On the foreign financial and commodity markets, net gains continued to be recorded this week despite many negative factors. Gains were recorded only in equity and commodity markets including crude oil. Cotton ICE futures also erased last Tuesdays dip and again consolidated on last Wednesday.
It is hard to see how consumer based economies as in Europe and United States can recover while untold millions in the lower and middle class of people do not have the purchase or investment power. Moreover, even the leading economies of the world are now fearing that unbridled and endless borrowing by the various governments must end some time soon.
Moreover, climate change is a major global issue which simply demands that high consuming western societies must consume less, which of course runs counter to the current wisdom that western economies must encourage bigger consumption to sustain or enhance their economic uplift.
Therefore, there is obviously a dilemma because on the one hand prudence dictates that we must live within our means, while on the other hand hitherto traditional spurs to faltering economies had been to consume more, increase public spending and probably initiate wars to prop up the military-industrial complex.
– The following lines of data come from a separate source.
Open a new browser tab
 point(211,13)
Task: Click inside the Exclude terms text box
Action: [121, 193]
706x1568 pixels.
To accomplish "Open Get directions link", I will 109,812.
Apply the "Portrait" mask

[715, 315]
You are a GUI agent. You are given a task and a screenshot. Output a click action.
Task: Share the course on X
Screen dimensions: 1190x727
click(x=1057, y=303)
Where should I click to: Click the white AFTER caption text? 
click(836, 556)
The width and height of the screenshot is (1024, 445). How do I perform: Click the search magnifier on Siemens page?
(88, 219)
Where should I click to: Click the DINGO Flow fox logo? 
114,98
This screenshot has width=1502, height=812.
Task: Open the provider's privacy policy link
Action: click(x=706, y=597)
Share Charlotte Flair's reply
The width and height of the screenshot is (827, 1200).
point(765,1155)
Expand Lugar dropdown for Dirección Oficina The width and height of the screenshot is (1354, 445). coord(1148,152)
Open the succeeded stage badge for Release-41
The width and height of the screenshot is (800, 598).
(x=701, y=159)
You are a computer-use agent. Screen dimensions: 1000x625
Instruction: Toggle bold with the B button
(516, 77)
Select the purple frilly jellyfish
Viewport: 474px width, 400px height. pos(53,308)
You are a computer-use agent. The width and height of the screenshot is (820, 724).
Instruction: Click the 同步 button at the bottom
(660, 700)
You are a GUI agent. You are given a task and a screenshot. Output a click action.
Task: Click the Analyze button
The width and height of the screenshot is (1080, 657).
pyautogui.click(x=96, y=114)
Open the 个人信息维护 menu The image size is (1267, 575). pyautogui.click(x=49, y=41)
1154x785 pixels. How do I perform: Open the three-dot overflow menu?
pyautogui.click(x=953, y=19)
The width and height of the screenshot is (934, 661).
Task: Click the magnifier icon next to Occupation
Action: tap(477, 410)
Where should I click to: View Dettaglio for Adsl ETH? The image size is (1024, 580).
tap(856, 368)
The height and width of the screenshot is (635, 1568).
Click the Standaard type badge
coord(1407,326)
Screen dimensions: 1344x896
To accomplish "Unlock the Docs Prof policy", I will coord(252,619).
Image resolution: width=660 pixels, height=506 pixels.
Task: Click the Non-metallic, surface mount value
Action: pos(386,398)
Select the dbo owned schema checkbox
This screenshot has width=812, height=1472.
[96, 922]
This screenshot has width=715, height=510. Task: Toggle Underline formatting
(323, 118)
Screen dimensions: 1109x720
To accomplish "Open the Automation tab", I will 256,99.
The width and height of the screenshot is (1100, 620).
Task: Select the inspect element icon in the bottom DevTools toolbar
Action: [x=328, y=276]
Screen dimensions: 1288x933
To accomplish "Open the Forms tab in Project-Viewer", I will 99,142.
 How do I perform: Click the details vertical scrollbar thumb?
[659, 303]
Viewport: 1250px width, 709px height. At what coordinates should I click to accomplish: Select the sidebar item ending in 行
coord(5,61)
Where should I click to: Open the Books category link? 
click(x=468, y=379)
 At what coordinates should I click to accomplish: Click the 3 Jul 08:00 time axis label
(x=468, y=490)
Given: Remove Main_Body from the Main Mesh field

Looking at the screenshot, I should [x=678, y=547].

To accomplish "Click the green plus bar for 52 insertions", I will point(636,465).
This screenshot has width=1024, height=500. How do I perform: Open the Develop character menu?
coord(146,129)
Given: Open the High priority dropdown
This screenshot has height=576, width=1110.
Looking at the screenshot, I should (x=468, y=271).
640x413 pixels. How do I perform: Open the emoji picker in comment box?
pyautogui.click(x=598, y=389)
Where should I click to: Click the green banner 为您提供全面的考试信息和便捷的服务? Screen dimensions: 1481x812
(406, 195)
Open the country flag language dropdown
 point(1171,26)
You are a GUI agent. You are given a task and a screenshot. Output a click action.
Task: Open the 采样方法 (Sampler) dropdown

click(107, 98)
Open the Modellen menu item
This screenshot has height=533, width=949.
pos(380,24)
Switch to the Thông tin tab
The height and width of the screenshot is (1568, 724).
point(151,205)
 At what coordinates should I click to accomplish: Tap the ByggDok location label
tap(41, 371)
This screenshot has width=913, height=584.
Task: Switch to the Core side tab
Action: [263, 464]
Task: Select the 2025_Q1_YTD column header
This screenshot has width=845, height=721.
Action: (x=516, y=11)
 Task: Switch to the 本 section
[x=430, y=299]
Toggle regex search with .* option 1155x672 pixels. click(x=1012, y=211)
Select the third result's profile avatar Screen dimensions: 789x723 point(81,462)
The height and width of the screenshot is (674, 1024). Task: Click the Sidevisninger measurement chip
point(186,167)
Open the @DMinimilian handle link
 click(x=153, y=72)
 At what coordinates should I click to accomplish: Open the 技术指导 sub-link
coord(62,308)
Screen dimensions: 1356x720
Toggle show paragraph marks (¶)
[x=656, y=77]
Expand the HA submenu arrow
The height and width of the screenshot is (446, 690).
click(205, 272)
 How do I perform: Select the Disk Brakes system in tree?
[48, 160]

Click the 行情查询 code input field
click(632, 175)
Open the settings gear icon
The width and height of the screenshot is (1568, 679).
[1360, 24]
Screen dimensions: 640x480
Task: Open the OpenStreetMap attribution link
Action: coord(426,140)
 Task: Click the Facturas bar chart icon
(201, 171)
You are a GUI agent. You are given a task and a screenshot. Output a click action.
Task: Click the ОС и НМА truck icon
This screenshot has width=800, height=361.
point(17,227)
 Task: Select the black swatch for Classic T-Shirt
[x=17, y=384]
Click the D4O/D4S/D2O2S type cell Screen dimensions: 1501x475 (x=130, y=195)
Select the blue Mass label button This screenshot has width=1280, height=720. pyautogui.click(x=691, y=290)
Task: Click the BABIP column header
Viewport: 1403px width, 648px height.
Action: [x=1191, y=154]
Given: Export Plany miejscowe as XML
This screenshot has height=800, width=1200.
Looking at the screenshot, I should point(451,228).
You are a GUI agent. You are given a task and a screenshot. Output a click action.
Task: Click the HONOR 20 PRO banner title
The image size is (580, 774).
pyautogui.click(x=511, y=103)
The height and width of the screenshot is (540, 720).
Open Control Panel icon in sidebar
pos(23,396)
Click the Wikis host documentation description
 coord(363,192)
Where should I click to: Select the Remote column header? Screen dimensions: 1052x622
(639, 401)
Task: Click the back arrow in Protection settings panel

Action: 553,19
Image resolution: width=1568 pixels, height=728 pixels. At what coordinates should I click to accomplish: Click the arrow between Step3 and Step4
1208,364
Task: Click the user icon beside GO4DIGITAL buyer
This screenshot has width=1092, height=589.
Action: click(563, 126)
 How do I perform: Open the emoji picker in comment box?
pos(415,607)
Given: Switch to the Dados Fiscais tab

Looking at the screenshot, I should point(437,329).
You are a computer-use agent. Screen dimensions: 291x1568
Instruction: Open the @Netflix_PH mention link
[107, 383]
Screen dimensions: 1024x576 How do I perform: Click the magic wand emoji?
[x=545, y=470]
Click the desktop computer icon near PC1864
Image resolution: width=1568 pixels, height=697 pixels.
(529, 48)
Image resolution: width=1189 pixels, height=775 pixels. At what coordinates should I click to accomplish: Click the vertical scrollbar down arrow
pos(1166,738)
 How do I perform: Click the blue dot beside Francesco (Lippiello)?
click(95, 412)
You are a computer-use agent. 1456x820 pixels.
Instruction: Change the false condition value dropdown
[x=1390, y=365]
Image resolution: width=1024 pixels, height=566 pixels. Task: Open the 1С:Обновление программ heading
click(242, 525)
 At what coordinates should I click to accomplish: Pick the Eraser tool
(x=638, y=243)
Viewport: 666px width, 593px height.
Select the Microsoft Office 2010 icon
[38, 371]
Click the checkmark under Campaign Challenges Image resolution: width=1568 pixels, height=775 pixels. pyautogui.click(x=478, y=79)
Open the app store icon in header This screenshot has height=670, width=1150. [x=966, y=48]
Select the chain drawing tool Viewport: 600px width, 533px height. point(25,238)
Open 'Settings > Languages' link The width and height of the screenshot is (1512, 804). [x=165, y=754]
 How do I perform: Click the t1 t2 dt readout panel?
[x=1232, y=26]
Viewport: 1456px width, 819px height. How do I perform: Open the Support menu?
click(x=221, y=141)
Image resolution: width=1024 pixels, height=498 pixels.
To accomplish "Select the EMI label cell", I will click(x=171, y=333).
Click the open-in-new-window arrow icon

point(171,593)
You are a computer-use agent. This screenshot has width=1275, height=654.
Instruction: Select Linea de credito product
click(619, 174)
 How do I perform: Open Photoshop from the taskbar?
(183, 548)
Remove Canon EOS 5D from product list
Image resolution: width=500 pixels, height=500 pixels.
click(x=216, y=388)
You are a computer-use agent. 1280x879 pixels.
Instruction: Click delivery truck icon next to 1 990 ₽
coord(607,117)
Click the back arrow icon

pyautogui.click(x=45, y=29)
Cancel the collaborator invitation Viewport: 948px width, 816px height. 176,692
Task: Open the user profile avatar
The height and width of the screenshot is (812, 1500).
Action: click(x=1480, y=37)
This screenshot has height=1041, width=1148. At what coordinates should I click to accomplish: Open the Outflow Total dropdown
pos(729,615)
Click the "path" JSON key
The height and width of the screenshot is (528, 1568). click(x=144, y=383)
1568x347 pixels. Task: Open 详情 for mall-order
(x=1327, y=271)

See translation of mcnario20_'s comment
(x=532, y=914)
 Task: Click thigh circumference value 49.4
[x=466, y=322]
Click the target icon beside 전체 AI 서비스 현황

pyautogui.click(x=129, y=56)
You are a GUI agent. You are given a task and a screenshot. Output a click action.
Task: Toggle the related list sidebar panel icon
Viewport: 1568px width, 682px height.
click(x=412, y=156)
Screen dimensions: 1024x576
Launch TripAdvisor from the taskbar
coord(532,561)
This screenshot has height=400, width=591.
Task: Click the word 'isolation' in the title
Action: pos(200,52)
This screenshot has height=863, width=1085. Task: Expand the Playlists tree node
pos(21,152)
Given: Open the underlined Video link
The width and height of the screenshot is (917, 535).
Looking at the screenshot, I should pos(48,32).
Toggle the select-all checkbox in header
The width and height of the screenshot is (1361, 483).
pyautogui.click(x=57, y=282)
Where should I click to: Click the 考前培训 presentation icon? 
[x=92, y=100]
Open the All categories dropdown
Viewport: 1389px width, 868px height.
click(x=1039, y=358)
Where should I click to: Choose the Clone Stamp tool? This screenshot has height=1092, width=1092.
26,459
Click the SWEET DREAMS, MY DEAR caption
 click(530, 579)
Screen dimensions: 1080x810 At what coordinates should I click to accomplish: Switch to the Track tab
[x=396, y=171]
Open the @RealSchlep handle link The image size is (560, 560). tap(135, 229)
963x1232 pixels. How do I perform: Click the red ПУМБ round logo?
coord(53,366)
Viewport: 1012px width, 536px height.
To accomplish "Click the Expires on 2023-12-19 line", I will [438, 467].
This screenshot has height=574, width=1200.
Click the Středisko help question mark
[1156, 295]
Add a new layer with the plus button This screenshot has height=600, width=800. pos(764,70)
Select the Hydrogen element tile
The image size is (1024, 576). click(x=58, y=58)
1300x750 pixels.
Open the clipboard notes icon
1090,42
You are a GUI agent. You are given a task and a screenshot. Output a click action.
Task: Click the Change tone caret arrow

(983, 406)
It is now generally believed that global economic recuperation or rebuilding requires new paradigms which entail more equitable and distributive means and methods of income and wealth. In any case, some of the economic and political power now seems to be shifting from Europe and America to newer shores like China, Brazil, India, Australia and in the Pacific region generally. A globally functionable reserve currency may also be in the offing.